Perl - can't flush STDOUT or STDERR

Perl 5.14 from stock Ubuntu Precise repos. Trying to write a simple wrapper to monitor progress on copying from one stream to another:

use IO::Handle;
while ($bufsize = read (SOURCE, $buffer, 1048576)) {
    STDERR->printflush ("Transferred $xferred of $sendsize bytes\n");
    $xferred += $bufsize;
    print TARGET $buffer;
}

This does not perform as expected (writing a line each time the 1M buffer is read). I end up seeing the first line (with a blank value of $xferred), and then nothing until everything flushes on the 7th and 8th lines (on an 8MB transfer). Been pounding my brains out on this for hours - I've read the perldocs, I've read the classic "Suffering from Buffering" article, I've tried everything from select and $|++ to IO::Handle to binmode (STDERR, "::unix") to you name it. I've also tried flushing TARGET with each line using IO::Handle (TARGET->flush). No dice.
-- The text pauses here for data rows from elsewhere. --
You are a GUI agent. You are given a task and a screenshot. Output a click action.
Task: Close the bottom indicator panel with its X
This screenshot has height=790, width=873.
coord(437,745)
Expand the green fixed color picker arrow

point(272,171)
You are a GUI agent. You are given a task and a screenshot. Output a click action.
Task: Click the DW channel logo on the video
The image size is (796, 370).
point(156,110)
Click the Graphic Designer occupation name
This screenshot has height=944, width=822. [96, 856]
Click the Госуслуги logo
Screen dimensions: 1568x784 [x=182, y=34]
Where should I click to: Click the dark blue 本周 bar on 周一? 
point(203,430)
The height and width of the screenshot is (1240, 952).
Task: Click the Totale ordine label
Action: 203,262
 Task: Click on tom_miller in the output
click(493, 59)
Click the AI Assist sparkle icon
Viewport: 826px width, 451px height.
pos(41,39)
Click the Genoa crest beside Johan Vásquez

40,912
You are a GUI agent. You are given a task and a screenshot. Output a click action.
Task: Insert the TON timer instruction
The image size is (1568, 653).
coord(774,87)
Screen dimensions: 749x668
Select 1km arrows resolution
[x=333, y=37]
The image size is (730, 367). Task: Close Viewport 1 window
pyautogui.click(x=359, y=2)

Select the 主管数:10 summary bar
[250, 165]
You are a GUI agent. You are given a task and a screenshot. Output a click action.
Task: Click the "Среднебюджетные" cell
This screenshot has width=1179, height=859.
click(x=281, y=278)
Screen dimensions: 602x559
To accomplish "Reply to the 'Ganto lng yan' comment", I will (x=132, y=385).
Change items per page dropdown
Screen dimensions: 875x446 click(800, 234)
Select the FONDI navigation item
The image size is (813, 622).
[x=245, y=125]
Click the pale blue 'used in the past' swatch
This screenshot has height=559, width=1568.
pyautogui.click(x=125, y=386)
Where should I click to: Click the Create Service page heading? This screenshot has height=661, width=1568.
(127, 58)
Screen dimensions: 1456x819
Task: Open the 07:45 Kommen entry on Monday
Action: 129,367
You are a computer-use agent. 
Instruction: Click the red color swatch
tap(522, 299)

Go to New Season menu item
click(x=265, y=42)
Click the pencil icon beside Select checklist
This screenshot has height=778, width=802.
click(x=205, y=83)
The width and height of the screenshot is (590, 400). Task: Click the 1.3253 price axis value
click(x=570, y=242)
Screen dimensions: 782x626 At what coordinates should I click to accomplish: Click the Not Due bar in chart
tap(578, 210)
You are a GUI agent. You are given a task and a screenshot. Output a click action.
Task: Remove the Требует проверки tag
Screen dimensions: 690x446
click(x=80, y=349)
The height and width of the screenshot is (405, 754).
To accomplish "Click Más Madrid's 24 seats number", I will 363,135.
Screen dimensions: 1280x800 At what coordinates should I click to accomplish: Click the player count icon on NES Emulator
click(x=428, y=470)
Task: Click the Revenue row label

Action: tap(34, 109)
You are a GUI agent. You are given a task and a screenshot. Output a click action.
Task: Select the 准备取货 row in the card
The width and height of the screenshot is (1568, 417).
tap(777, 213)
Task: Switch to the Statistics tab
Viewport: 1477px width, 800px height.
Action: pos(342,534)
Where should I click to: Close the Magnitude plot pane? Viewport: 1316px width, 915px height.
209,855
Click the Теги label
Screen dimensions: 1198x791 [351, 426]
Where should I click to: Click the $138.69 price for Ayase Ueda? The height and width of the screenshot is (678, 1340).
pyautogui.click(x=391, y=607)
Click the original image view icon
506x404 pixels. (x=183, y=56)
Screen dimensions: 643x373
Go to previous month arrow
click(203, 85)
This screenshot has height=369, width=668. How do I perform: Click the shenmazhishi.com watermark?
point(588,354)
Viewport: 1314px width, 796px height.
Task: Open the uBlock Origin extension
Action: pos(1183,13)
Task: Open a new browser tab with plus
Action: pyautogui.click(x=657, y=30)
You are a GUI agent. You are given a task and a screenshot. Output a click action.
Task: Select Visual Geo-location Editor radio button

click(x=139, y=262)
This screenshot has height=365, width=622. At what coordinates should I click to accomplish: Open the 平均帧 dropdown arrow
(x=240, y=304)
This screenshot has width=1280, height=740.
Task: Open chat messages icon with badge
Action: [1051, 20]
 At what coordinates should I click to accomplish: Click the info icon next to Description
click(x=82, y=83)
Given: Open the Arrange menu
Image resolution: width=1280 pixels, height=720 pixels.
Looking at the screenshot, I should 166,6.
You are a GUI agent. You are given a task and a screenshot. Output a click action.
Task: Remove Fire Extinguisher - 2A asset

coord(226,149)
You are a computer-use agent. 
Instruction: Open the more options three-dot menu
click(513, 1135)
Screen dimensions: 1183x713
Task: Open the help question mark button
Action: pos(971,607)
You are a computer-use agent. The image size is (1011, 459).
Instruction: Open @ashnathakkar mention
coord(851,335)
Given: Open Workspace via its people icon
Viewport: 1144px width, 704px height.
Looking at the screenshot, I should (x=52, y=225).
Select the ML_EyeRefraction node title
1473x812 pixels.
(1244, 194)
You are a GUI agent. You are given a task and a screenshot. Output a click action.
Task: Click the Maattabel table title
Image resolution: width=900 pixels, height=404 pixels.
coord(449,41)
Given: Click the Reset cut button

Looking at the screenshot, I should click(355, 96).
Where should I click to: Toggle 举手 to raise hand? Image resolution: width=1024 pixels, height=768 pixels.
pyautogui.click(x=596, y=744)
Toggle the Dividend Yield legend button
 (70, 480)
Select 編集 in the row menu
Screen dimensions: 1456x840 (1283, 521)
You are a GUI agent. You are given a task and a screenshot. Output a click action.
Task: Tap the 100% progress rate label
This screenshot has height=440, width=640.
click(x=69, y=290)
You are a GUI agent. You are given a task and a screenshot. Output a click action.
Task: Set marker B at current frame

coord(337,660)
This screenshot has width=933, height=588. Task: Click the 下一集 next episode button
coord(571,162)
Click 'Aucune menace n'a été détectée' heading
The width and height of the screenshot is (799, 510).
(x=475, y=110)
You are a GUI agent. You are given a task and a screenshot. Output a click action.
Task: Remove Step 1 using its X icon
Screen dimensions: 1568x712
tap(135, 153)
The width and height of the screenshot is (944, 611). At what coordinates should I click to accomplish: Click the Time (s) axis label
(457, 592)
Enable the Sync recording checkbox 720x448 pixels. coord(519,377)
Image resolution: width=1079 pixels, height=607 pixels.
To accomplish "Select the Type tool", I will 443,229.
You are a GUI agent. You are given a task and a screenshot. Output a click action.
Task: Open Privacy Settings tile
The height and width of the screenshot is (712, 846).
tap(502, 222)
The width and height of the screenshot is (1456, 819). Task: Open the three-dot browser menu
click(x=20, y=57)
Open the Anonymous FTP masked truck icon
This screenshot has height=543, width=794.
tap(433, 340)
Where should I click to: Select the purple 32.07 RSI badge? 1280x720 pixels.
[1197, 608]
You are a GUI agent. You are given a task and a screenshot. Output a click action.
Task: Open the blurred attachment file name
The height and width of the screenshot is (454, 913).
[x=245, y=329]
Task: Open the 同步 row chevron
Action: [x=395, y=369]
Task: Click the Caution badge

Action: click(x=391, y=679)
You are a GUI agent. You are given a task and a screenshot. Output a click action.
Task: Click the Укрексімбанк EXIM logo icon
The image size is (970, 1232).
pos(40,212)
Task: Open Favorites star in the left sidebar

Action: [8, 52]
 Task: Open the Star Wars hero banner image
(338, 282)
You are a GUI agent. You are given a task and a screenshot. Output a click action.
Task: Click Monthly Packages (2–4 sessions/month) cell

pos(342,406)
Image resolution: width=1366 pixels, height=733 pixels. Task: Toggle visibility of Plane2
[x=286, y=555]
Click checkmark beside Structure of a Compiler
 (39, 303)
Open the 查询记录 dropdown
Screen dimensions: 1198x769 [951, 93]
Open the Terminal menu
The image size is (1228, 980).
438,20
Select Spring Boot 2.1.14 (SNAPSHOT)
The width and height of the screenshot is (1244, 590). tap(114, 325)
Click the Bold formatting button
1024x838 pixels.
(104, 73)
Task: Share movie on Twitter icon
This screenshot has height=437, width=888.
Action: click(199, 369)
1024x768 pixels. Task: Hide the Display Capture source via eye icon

Has anybody else ever encountered this? I don't have any ideas left. Sleeping one second "fixes" the problem, but obviously I don't want to sleep a second every time I read a buffer just so my progress will output on the screen!

FWIW, the problem is exactly the same whether I'm outputting to STDERR or STDOUT.

Upvotes: 3

Views: 1977

Answers (1)

sds
sds

Reputation: 60014

Perl read calls fread(3), not read(2).

This means that it goes through libc and may be using an internal buffer larger than yours; i.e., it gets all the data there is to be received and then quickly throws it at you in 1MB increments.

If this conjecture is correct, the solution might be to use sysread, which calls read(2), instead of read.